No. T-11001-02-03-000-2008-00384-00). De manera que si el apoderado que representó a la accionante en el recurso de anulación reconoció no haber interpuesto recurso de reposición contra el auto en virtud del cual el Tribunal de Arbitramento fijó su competencia, porque no asistió a la respectiva audiencia (fl. 230, cdno. Tribunal), resulta inadmisible reanudar la controversia sobre dicho tema, ya que la misma quedó superada en la primera audiencia de trámite, razón suficiente para concluir que el amparo solicitado no se abre paso, pues uno de los presupuestos de procedibilidad de esta acción pública radica precisamente en que el presunto agraviado hubiere ejercido oportuna y adecuadamente los mecanismos establecidos en el ordenamiento jurídico para remover el motivo generatriz de la supuesta trasgresión de sus derechos fundamentales.
Y, en lo atañadero al segundo de los aspectos en que cimenta la quejosa el reclamo constitucional, relativo a que se imprimió un trámite inadecuado a la controversia, dicho argumento también carece de relevancia desde la perspectiva de los derechos fundamentales, toda vez que el proceso arbitral está regido por sus propias reglas procesales, independientemente de la naturaleza de las cuestiones objeto de debate y definición, o de la calidad de las partes y sujetos intervinientes en la actuación, como emerge nítido de las normativas que regulan la materia arbitral, particularmente el Decreto 2279 de 1989, la Ley 446 de 1998 y el Decreto 1818 de 1998, sin que sea plausible la tesis consistente en que el árbitro debió someter el asunto puesto bajo su conocimiento y definición a senderos procesales distintos, como lo reclama la censura en este preciso evento.

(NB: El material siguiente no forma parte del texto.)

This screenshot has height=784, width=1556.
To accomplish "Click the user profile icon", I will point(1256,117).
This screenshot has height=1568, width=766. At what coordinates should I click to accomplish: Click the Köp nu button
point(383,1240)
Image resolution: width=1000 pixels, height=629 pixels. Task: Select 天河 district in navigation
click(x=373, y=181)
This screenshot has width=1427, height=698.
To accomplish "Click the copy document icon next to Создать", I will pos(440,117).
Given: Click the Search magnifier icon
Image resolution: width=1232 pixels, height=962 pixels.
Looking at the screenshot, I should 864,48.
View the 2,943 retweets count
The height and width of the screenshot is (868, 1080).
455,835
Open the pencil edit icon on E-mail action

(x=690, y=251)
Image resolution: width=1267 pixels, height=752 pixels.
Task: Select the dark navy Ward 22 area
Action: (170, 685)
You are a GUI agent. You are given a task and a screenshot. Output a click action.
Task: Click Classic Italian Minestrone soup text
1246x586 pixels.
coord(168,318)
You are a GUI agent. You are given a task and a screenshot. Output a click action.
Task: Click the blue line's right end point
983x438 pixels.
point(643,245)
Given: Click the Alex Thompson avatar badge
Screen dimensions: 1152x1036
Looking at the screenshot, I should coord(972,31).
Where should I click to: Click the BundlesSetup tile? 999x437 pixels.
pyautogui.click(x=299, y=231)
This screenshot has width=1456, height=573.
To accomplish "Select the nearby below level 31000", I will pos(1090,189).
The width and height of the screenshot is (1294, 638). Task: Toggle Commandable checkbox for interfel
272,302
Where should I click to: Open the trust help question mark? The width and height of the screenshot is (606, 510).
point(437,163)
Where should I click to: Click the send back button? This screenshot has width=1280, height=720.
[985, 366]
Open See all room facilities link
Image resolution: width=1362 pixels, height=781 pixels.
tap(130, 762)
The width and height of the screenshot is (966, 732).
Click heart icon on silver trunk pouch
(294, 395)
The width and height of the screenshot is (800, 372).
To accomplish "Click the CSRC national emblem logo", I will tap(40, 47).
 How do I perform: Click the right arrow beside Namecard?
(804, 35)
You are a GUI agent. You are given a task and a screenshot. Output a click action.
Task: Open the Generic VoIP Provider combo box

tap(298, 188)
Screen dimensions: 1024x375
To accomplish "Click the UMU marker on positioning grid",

Fuerza concluir que la sentencia de 18 de febrero de 2008, mediante la cual la Sala Civil del Tribunal Superior de Barranquilla decidió el recurso de anulación interpuesto contra el mencionado laudo arbitral, tampoco constituye fuente de agravio de los derechos fundamentales de la gestora del amparo, desde luego que si, como quedó visto, no se discutió oportunamente lo atinente a la supuesta falta de competencia del Tribunal Arbitral, ni se incurrió en irregularidad en el trámite al que se sometió la controversia, carece de pertinencia escrutar la decisión prohijada por dicha Colegiatura.
En estas condiciones, se denegará el amparo constitucional deprecado como en efecto se dispondrá en la parte resolutiva de esta providencia. DECISIÓN Con fundamento en lo expuesto, la Corte Suprema de Justicia, Sala de Casación Civil, administrando Justicia en nombre de la República y por autoridad de la ley, deniega el amparo constitucional solicitado.
Comuníquese mediante telegrama a los interesados, y si la decisión no es apelada, remítase el expediente a la Corte Constitucional para su eventual revisión. ARTURO SOLARTE RODRÍGUEZ JAIME ALBERTO ARRUBLA PAUCAR RUTH MARINA DÍAZ RUEDA PEDRO OCTAVIO MUNAR CADENA WILLIAM NAMÉN VARGAS CÉSAR JULIO VALENCIA COPETE EDGARDO VILLAMIL PORTILLA PAGE 8 Exp.